Smail Lalmas : Il faut comprendre qu’encore une fois l’activité du commerce extérieur est soumise à une expérimentation, à chaque fois ils introduisent des recettes pour voir laquelle fonctionne le mieux tout en s’éloignant des stratégies ou bien d’études préalables. Aujourd’hui le ministre du commerce prend la décision d’annuler les licences d’importations.
Personnellement, j’ai été contre ces licences depuis leur instauration en disant qu’on ne peut pas gérer d’une manière administrative un business comme l’importation. Et ce n’est pas de cette manière que nous pouvons maitriser la facture des importations et même protéger la production nationale. Trois ans après nous sommes arrivés à la suppression de ces licences, cela dit, il est temps d’aller vers un système intelligent en supprimant les licences et en imposant des taxes aux produits importés.
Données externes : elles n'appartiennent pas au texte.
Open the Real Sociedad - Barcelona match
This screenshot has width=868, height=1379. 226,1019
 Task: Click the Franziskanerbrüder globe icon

La nouveauté dans le nouveau dispositif est l’interdiction à l’importation de 900 produits, mais en parallèle, le gouvernement n’a pas mis en place un dispositif incitatif pour l’investissement et la création des entreprises. En outre, aucun plan n’a été mis en place afin de combler le vide qu’engendrera cette interdiction d’importation.
Donc, pouvons-nous dire qu’il y a précipitation dans la prise des décisions ?
Je salue l’audace du ministre en disant que la décision de l’instauration des licences d’importation a provoqué la fermeture de plusieurs entreprises faute de matières premières ou d’intrants retardés par les lenteurs administratives dans la délivrance des licences, ou par la mauvaise interprétation de certaines institutions liées à l’activité, causant ainsi, en plus de la fermeture, perte d’emplois, des pénuries de certains produits et inflation des prix.
Aujourd’hui, après ce constat amer suite à l’application de ces licences, définir les responsabilités des uns et des autres, et les mettre devant leurs responsabilités. Nous avons alerté les responsables depuis l’installation de ces mesures en disant que cela allait créer des pénuries et des augmentations des prix et un certains monopole, puisque ça sera les plus proches du système qui vont bénéficier plus facilement de ces licences.
En supprimant ces licences d’importations, est ce que le gouvernement a mis en place un autre système de contrôle des importations ou bien, ce sera un retour pour l’ancien système qualifié d’anarchique ?
Effectivement, après cette décision, le gouvernement n’a pas encore mis en place des mesures nécessaires pour structurer le marché, nous allons donc revenir à l’anarchie qui a prévalu l’instauration des licences, un retour en arrière, vers l’anarchie qui a régné dans le monde de l’importation. Ainsi, il est clair que cette démarche ne va pas permettre d’atteindre les objectifs fixés par le gouvernement à savoir la régulation des importations et la promotion de la production nationale, pour la simple raison que, nos importateurs qui sont à la base des commerçants, dont le premier objectif est de maximiser les profits, vont basculer de liste de produits interdits à l’importation vers le reste de produits autorisés, ce qui va à mon sens, maintenir à un niveau élevé la facture d’importation.
Par contre, l’application des nouvelles taxes pour les produits importés va engendrer l’augmentation importante des prix, et la décision d’interdiction d’importation des 900 produits va faire les beaux jours de l’importation via les cabas et autres moyens illégaux et bien sûr à des prix élevés, et le consommateur sera obligé d’acheter ces produits car il n’y a pas de production nationale pour combler ce vide. En finalité c’est le consommateur qui va payer les erreurs de nos décideurs.
Est-ce que vous ne pensez pas que cette décision est due à un forcing de la part de certaines lobbys des importations ?
Il faut se rappeler que lorsqu’il y avait l’interdiction de l’importation des pommes françaises il y ‘avait un lobby qui est intervenu pour relancer l’importation, auprès des autorités algériennes, donc la pression est là et elle est légitime, pour la simple raison que nous avons signé des accords avec l’Union européenne, nous sommes tenus de respecter nos engagements.
Je pense que l’annulation des licences d’importation est liée en partie à des pression des partenaires étrangers en accord avec les importateurs nationaux pour libérer l’importation des produits entre autres , mais ce qui est anormale est que l’Algérie durant tout ce temps n’a rien fait pour développer son tissu industriel et booster sa production locale et réduire les importations en alimentant au même temps le marché.
Notre problème est unique, nous avons tout fait pour signer les accords de libre échange avec les Européens sans pour autant disposer d’une offre exportable conséquente, et maitriser les fondamentaux de l’export. Donc il est temps d’adopter une nouvelle approche économique différente de celle existante actuellement et cesser, encore une fois, d’être victime de ses choix.